The outrage:  Recently KV Pharmaceuticals was granted exclusive manufacturing rights for an orphan drug previously known as 17 P (the P is for progesterone - a hormone similar to what women make naturally) to be marketed as Makena now that it has gained FDA approval.  In the past, this important, injectable drug was available only from compounding pharmacies who supplied this to physicians for their patients at a cost of $10-$15 per injection.  Women who have previously delivered a single preterm baby (not twins) could benefit from taking this drug weekly beginning 16-20 weeks and continuing through week 36 of gestation.  Read a summary here.  KV pharmacy has priced the drug at $1,500 per injection (a 100 times cost).  They claim they have costs associated with this but in truth, testing has already been done and this is a lie.  It is gouging of a vulnerable population.
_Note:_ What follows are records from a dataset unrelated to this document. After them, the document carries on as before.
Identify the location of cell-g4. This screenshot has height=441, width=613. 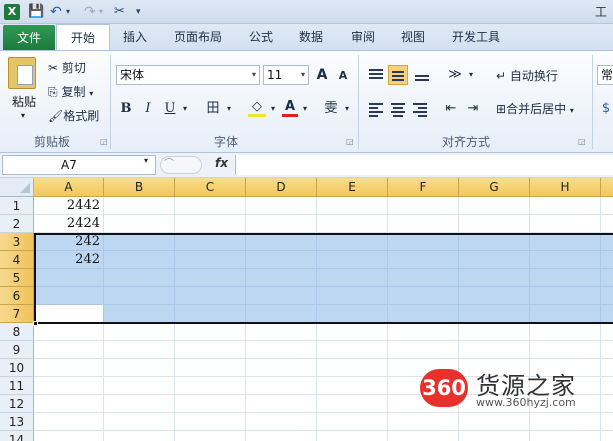
(494, 260).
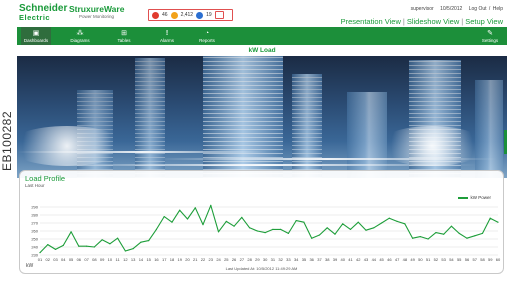 This screenshot has height=281, width=507. I want to click on x-tick-label: 11, so click(118, 260).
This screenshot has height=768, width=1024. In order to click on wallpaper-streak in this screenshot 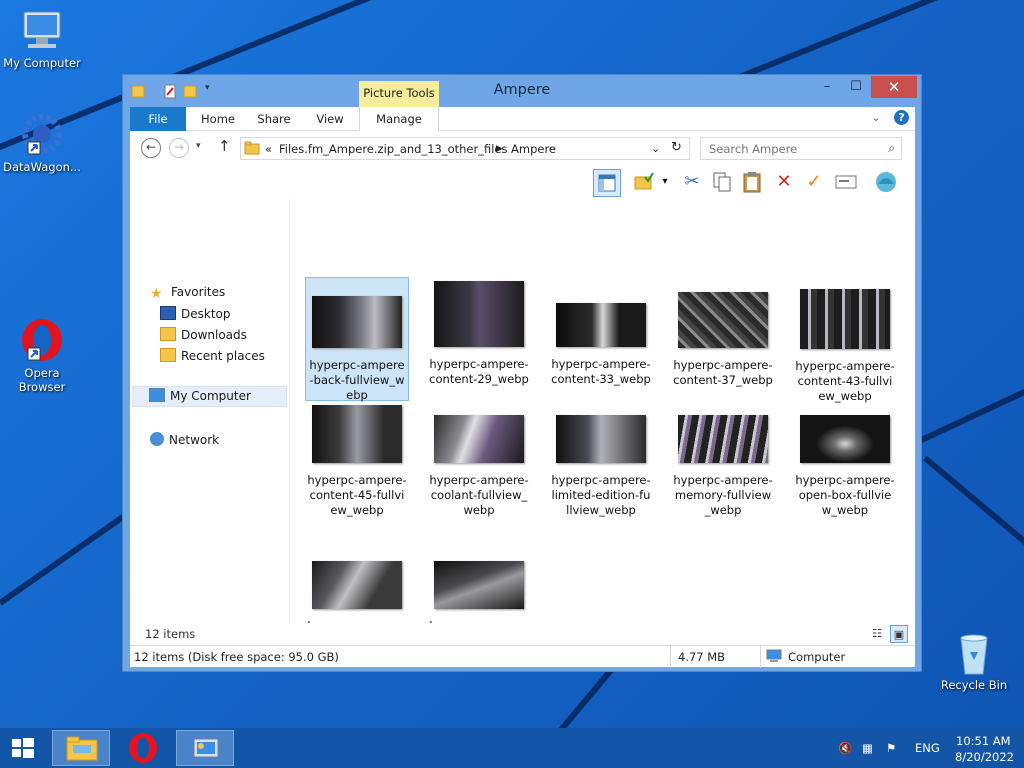, I will do `click(968, 409)`.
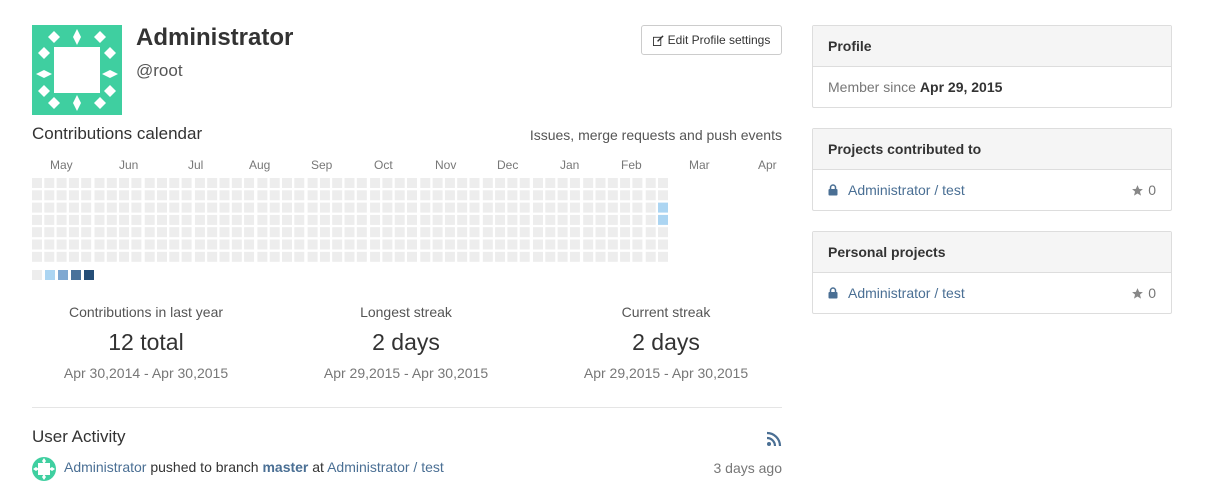 This screenshot has width=1212, height=484. Describe the element at coordinates (774, 439) in the screenshot. I see `rss-icon` at that location.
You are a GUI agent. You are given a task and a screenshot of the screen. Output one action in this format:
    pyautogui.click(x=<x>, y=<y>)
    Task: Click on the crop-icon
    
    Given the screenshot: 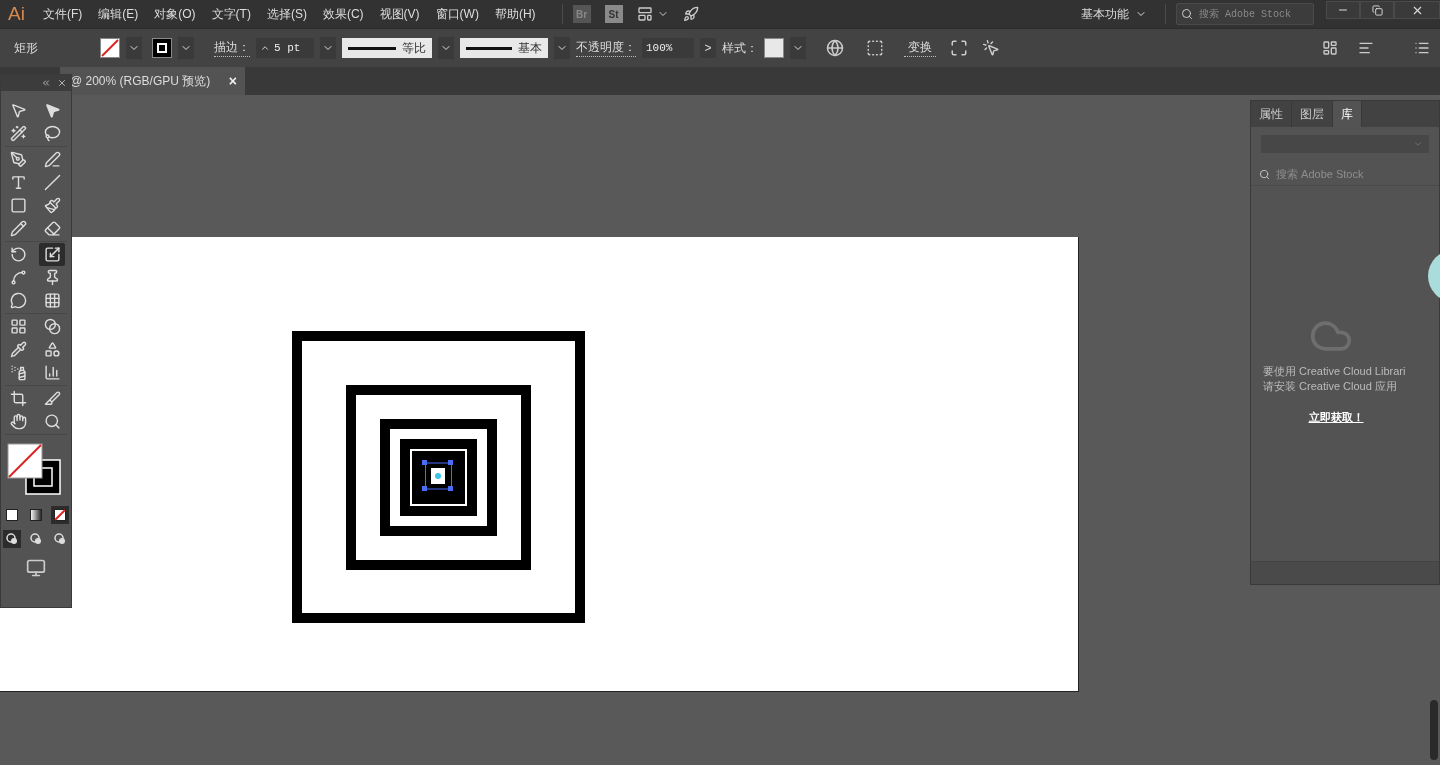 What is the action you would take?
    pyautogui.click(x=18, y=398)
They're doing it because they can.  They have also sent letter to compounding pharmacies stating that legal action would be taken against them if they continue to supply this drug.  This action would come from the FDA. Public outcry (including physicians) has resulted in a statement by the FDA saying:
In order to support access to this important drug, at this time and under this unique situation, FDA does not intend to take enforcement action against pharmacies that compound hydroxyprogesterone caproate based on a valid prescription for an individually identified patient unless the compounded products are unsafe, of substandard quality, or are not being compounded in accordance with appropriate standards for compounding sterile products. As always, FDA may at any time revisit a decision to exercise enforcement discretion.

So, it has backfired.  The FDA can see that this is an outrage and while not actually saying it, the refusal to take enforcement action against the actually affordable competition says a lot.  Compounding pharmacies have gone to much trouble and expense to be able to provide this and to have it ripped away only to be "provided" at an exaggerated cost is legalized robbery by BigPharm.  I can only congratulate the FDA for making this statement.

Erin R. Fox, Pharm D at U of U Pharmacy which compounds has stated in response. "For now, we probably want to continue to compound as before."  (This means women can continue to get this drug here in Utah without the price gouging)

Sherod Brown, Senator from Ohio said about Makena,  

See also ACOG  
Ob-Gyns Speak Out
 From a friend who's been there:  
"This is a personal story for me. My doctor sent me to a high risk doctor because of my history or pre-term birth and "advanced maternal age." The high-risk doctor wants me on this drug, and we told her no due to the cost. We can pay for his college education instead for $30,000."